Après avoir balayé le sol, Caroline demeura un instant au centre de la pièce, considérant le travail effectué et celui qui restait à faire. Elle prépara mentalement la journée du lendemain et ainsi, le moment venu, elle se lèverait tôt et attaquerait son labeur sans avoir besoin de s’arrêter pour réfléchir. Elle ôta son tablier et une humeur plus légère remplaça la gravité figée de son visage. Sur une étagère, elle prit un panier rond en roseau qui contenait des bas troués et du fil à repriser, puis s’assit dans le fauteuil à bascule. Au bon moment, elle s’interrompit dans sa tâche et leva la tête pour lancer à Stuart un regard qu’il ne put interpréter.

Il savait que c’était une fille très calme, toujours prête à voir les choses sous l’angle pratique ; il savait aussi qu’elle avait du caractère, de la volonté et une forte dose de confiance en soi. Mais au-delà de ça, il n’était sûr de rien. Elle était mûre sur bien des plans ; néanmoins, de temps en temps, quand il voyait la gravité quitter ses traits et une étincelle d’excitation juvénile s’allumer dans ses yeux, il se demandait où s’arrêtait cette juvénilité et où débutait la maturité. Parfois, il lui semblait que cette réserve renfermait la sagesse la plus vive, mais à d’autres moments, il songeait qu’elle cachait peut-être un grand étonnement et une forte dose de douce et chaude rêverie. Pour lui, Caroline représentait une contradiction permanente.

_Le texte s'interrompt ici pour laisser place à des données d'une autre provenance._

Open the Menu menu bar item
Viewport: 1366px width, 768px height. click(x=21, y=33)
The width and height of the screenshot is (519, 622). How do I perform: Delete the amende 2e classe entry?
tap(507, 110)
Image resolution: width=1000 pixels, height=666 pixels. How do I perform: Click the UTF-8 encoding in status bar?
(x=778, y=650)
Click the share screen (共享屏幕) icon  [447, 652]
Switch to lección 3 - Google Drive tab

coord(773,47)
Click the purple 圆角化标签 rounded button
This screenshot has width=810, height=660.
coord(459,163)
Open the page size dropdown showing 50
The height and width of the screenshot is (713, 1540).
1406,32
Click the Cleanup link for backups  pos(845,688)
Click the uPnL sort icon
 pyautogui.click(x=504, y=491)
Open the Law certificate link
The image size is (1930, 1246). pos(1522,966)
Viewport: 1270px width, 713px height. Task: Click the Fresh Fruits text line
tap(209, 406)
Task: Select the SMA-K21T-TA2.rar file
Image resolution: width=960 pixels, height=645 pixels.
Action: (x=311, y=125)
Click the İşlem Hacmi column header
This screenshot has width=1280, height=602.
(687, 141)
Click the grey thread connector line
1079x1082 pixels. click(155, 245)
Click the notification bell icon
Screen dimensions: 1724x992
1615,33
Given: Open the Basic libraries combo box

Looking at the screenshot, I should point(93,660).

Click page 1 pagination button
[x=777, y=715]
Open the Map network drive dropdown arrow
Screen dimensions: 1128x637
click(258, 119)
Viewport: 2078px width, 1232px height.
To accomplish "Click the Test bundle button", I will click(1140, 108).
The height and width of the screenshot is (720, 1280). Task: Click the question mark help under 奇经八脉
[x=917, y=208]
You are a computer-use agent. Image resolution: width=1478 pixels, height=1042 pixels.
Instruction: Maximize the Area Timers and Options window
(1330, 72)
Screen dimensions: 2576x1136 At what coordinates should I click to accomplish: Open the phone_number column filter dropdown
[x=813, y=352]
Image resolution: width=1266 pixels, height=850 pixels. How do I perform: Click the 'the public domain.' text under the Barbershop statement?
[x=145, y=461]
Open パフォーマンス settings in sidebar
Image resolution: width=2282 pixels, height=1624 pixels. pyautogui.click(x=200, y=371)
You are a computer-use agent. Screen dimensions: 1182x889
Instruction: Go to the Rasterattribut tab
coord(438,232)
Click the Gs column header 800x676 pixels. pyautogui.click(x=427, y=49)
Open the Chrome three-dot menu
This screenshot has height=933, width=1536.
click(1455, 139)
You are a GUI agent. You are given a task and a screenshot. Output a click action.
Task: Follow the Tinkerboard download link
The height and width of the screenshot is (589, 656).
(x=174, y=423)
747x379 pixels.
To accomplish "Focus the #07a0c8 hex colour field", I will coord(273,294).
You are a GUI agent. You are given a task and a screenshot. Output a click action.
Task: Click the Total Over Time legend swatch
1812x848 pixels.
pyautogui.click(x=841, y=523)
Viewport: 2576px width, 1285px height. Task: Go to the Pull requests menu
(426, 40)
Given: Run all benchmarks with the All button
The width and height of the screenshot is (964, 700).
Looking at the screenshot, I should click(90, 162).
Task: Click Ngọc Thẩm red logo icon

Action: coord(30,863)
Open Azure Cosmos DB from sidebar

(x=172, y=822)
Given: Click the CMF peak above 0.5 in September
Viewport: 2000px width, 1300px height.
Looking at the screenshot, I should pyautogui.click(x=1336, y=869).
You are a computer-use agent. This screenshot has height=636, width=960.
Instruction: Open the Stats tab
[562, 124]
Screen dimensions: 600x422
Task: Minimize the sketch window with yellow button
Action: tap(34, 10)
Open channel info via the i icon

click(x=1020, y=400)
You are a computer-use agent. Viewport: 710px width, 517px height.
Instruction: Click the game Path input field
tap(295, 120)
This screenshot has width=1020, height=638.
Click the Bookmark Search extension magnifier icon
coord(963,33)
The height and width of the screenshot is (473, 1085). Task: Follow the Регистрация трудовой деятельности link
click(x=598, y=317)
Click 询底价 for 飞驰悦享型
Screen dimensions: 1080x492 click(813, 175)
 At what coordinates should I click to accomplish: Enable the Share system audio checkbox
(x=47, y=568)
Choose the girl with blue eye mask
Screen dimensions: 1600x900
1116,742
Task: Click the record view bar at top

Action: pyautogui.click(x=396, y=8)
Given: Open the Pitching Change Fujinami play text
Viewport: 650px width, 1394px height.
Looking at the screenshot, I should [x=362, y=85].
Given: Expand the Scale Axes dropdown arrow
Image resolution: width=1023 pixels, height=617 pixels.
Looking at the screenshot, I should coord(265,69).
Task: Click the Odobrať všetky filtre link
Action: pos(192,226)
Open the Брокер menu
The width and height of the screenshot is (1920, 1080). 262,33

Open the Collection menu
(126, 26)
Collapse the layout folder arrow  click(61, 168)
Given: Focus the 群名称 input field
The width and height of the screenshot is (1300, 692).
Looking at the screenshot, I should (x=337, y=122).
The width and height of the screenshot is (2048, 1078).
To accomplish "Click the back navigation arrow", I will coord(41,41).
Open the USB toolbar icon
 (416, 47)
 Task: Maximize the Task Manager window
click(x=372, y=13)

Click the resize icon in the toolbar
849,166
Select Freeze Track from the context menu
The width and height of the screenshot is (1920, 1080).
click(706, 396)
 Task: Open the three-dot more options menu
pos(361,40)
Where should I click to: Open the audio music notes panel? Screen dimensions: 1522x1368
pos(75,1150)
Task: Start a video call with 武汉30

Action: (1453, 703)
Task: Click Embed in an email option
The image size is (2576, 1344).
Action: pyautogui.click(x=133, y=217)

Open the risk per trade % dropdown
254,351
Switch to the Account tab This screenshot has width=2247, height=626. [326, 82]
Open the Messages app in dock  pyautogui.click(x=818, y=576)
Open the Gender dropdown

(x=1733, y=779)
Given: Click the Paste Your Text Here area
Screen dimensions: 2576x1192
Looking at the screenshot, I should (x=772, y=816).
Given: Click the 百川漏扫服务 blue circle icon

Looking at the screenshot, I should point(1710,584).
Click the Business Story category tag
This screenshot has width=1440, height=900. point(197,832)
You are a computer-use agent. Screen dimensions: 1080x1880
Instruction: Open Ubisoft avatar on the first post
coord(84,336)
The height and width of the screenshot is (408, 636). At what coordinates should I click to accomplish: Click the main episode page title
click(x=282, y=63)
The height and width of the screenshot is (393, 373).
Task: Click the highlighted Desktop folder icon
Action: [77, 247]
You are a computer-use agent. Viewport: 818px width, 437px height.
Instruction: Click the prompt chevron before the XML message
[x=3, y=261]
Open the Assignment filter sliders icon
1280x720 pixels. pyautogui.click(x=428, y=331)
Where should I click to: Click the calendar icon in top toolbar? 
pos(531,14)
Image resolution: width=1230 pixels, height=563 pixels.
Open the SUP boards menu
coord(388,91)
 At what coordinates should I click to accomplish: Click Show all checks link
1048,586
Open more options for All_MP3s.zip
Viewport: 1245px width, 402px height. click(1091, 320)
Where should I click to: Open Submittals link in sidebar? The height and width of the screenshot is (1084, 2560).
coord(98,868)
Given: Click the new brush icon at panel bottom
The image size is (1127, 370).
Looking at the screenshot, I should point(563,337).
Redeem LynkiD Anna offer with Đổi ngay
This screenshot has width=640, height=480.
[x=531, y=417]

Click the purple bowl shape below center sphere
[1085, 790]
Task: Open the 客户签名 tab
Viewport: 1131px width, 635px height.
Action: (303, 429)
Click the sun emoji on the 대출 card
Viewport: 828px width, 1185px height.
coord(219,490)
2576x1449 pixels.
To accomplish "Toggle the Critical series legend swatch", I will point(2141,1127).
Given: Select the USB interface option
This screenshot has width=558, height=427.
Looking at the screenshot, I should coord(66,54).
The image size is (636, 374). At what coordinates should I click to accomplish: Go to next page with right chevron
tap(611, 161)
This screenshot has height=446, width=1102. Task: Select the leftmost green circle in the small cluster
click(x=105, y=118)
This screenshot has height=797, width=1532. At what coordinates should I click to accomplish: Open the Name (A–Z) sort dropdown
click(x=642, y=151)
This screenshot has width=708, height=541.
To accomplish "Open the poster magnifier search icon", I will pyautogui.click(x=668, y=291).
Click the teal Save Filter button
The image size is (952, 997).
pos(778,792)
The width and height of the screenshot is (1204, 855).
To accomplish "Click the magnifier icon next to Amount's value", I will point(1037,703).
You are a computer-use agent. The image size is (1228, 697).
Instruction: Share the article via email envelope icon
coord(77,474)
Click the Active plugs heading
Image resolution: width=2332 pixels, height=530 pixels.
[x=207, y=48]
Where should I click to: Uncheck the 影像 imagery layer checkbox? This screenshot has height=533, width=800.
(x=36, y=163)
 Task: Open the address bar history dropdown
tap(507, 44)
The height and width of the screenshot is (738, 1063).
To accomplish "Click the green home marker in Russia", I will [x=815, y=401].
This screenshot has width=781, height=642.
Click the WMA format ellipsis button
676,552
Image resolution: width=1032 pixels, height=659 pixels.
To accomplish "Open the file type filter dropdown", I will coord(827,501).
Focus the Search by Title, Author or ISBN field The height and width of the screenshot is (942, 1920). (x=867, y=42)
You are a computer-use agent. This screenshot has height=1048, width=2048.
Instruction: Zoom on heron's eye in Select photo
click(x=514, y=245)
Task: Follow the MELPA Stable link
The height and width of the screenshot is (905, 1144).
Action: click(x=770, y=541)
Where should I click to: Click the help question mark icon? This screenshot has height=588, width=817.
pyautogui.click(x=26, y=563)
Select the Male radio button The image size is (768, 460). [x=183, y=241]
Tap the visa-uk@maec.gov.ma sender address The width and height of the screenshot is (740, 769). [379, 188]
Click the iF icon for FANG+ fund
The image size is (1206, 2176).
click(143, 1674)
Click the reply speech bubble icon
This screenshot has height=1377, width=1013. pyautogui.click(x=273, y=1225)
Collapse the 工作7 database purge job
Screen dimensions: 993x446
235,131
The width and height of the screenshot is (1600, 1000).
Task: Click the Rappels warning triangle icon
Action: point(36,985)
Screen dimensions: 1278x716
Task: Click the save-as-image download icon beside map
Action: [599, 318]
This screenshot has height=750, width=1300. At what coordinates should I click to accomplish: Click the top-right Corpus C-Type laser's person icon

— Logan, demanda-t-elle, tu crois vraiment que les Indiens vont attaquer ?

— C’est toujours possible. Jusqu’à présent, ils ont causé des ennuis tous les ans.

— Ce sera bien le jour où nous n’aurons plus à nous soucier de ce problème.

— Un jour, il y aura des villes dans toute la vallée.

— Et ça ne me plaira pas, j’en suis sûre. C’est mieux maintenant.

Généralement, elle aimait que les choses restent comme elles étaient. Il y avait en elle un fort penchant conservateur. Elle se méfiait du changement et celui-ci la mettait mal à l’aise. Stuart laissa le silence se poursuivre pendant qu’il tirait sur sa pipe et gardait la jeune femme dans son esprit. Si elle l’épousait, elle le suivrait parce que c’était dans sa nature, mais aimerait-elle le genre de vie qu’il lui offrirait ? Découvrirait-elle que, même s’il lui apportait beaucoup, une chose lui manquerait ?

Caroline s’était remise à repriser et la chaleur de la pièce colorait ses joues. Il n’avait jamais remarqué qu’elle était aussi jolie, ses traits étaient plus chaleureux, plus expressifs. Soudain, elle s’arrêta de repriser pour lever les yeux vers lui de nouveau, et il vit, une fois de plus, cette trace d’excitation fugitive balayer son visage.

— Non, je n’aimerais pas ça. C’est un bel endroit ici. Mon père a construit cette maison et je veux y vivre. Je veux que tous mes enfants y grandissent. Et quand ils seront grands, si ce sont des garçons, je veux qu’ils s’installent près d’ici. Si ce sont des filles, je veux qu’elles épousent des voisins, au lieu de partir. Ce n’est pas bon de toujours bouger et d’être déraciné. J’aime me lever tôt et regarder le soleil apparaître au-dessus de la montagne. J’aime regarder la brume s’étendre sur la prairie le soir. J’aime entendre les gens au loin, leurs voix qui les précèdent lorsque tout est calme. Quand je serai morte, j’aimerais me dire que mes enfants vivent là où j’ai vécu et qu’ils voient les mêmes choses.

— L’homme que tu trouveras, dit-il, ne voudra peut-être pas rester ici.

Elle baissa les yeux sur son ouvrage.

— Je sais, murmura-t-elle. Mais au moins, c’est bon d’y penser, même si ça ne reste qu’un rêve.

— Ça te rend triste de partir ?

Elle continua à repriser, le temps de réfléchir.